This section is from "The American Cyclopaedia", by George Ripley And Charles A. Dana. Also available from Amazon: The New American Cyclopędia. 16 volumes complete..
Dniester (Pol. and Russ. Dniestr; anc. Tyras and Danaster), a river of eastern Europe, which has its source in a small lake on the N. E. slope of the Carpathian mountains, S. W. of Lemberg in Galicia, and flows mostly S. E. about 600 m. As far as Old Sam-bor it passes through a broad valley, which afterward expands into an extensive plain on the east, while spurs of the Carpathians here and there skirt the W. banks.
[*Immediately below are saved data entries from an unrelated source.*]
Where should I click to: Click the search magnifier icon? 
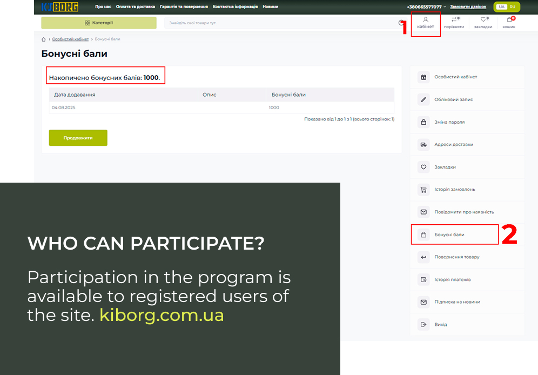point(401,23)
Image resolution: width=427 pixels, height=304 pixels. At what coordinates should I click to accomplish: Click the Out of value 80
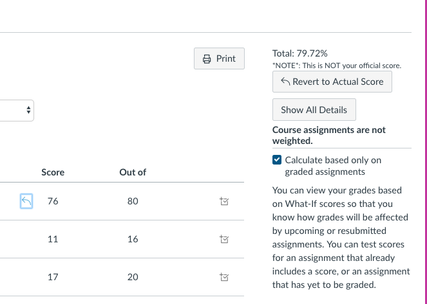(133, 201)
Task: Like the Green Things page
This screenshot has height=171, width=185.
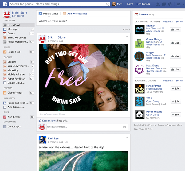Action: tap(175, 43)
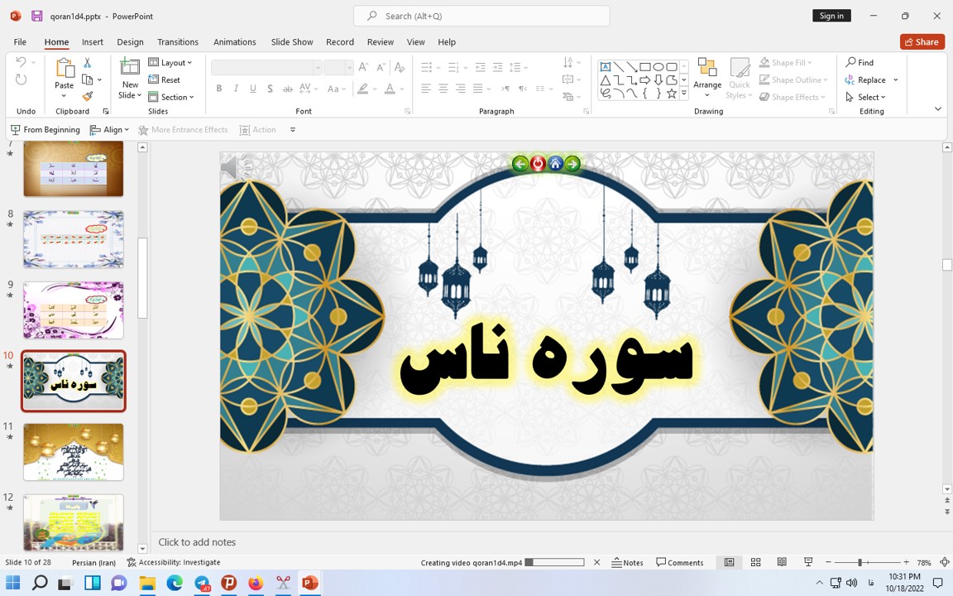Expand the Layout dropdown

pos(170,62)
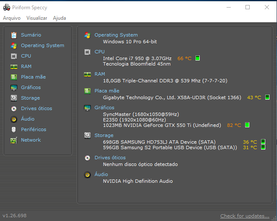Image resolution: width=277 pixels, height=221 pixels.
Task: Open the Storage hard drive sidebar icon
Action: 14,98
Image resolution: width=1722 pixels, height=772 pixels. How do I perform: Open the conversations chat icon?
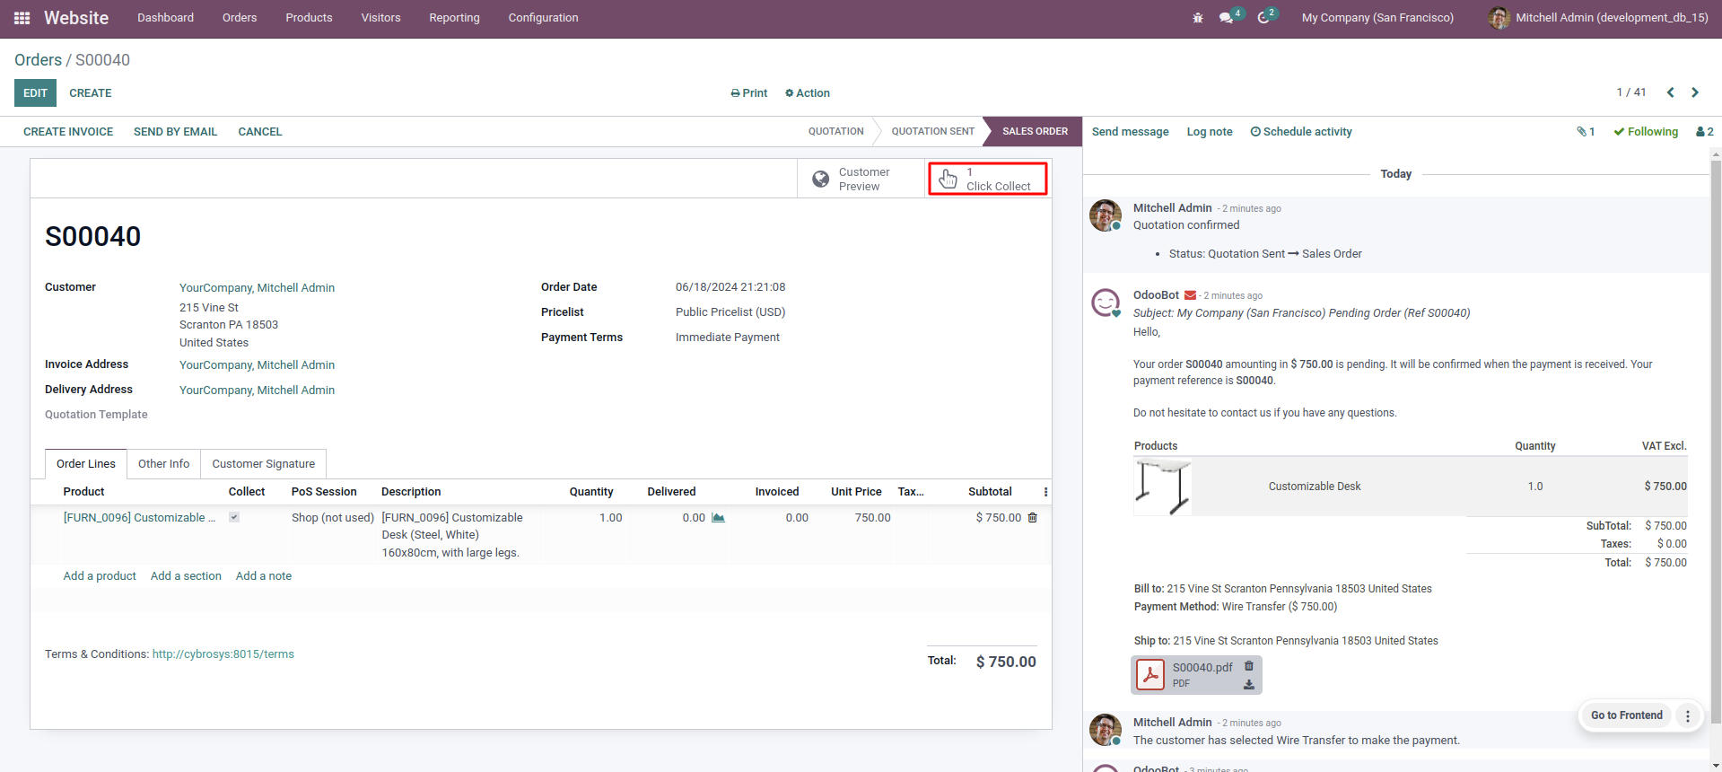coord(1226,18)
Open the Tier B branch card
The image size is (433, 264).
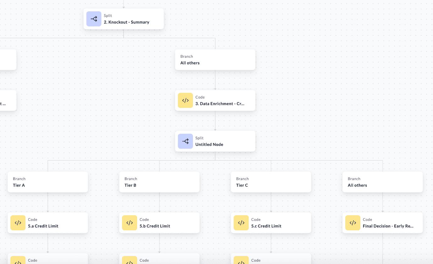159,182
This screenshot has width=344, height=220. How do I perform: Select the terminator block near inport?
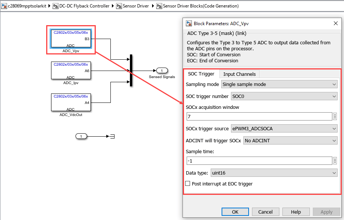[112, 136]
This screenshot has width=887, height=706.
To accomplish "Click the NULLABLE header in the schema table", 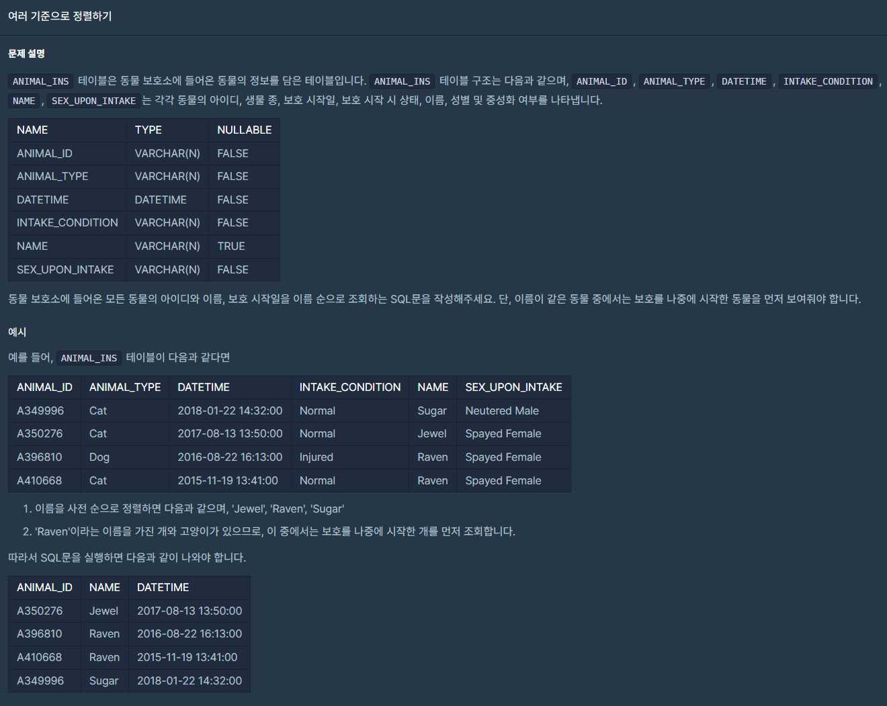I will [x=244, y=130].
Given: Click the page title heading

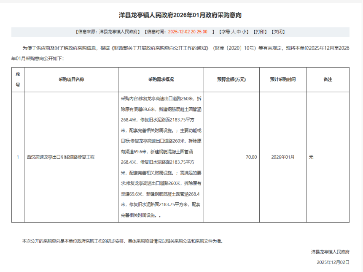Looking at the screenshot, I should [180, 15].
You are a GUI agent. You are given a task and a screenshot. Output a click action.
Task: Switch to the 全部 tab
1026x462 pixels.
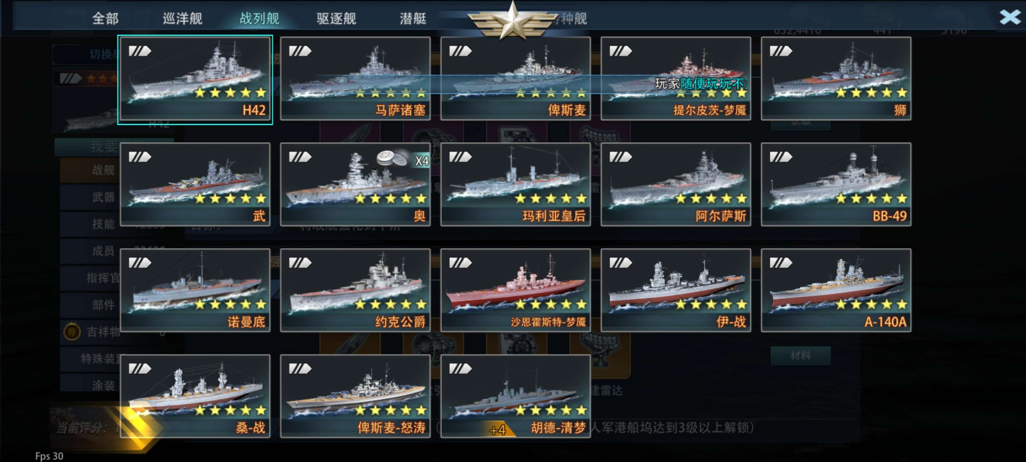105,18
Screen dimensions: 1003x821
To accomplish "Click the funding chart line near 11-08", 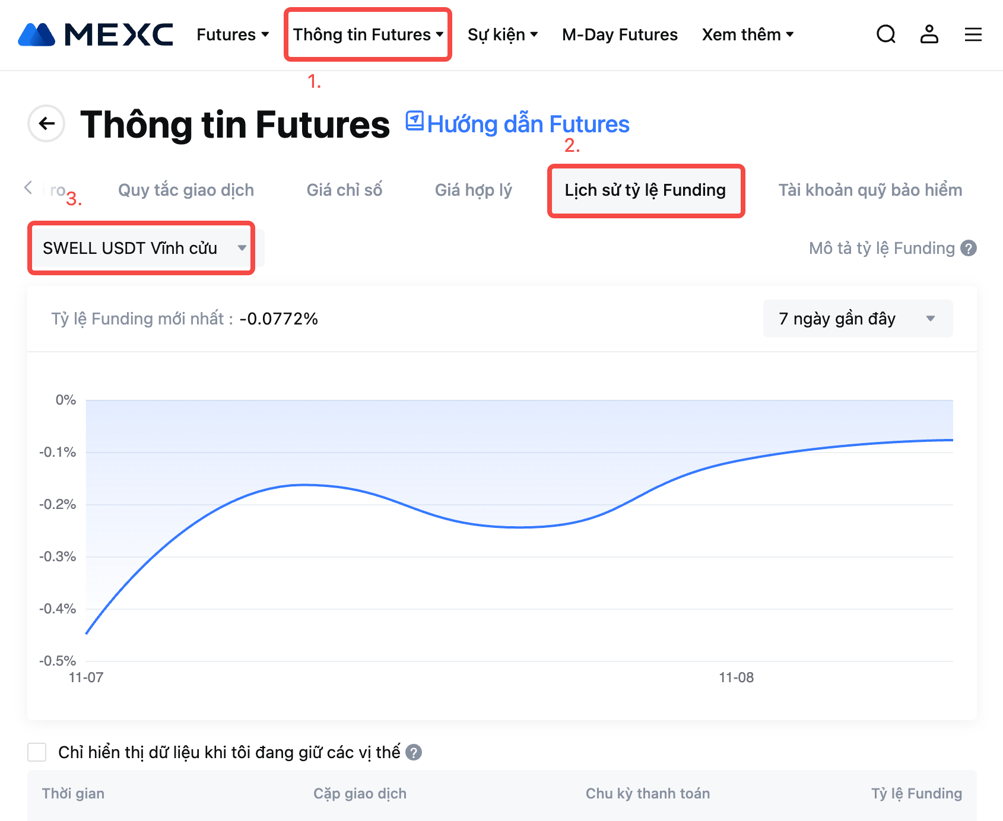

At Khotin, where it enters Russian territory, it flows through an open flat country separating the province of Bessarabia from Podolia and Kherson on the east, and then discharges into the Black sea by a shallow liman 19 m. long and 5 broad, between Akerman and Ovidiopol. It receives a number of tributaries in Galicia, the principal of which are the Stry, Strypa, and Sered, and only a few insigniticant ones during its course through Russia. Its current is rapid, and navigation is interrupted between Yampol and Bender by two falls and several whirlpools, and its mouth is encumbered with flats and sand banks.
Wood, grain, and other products are carried down it toward Odessa.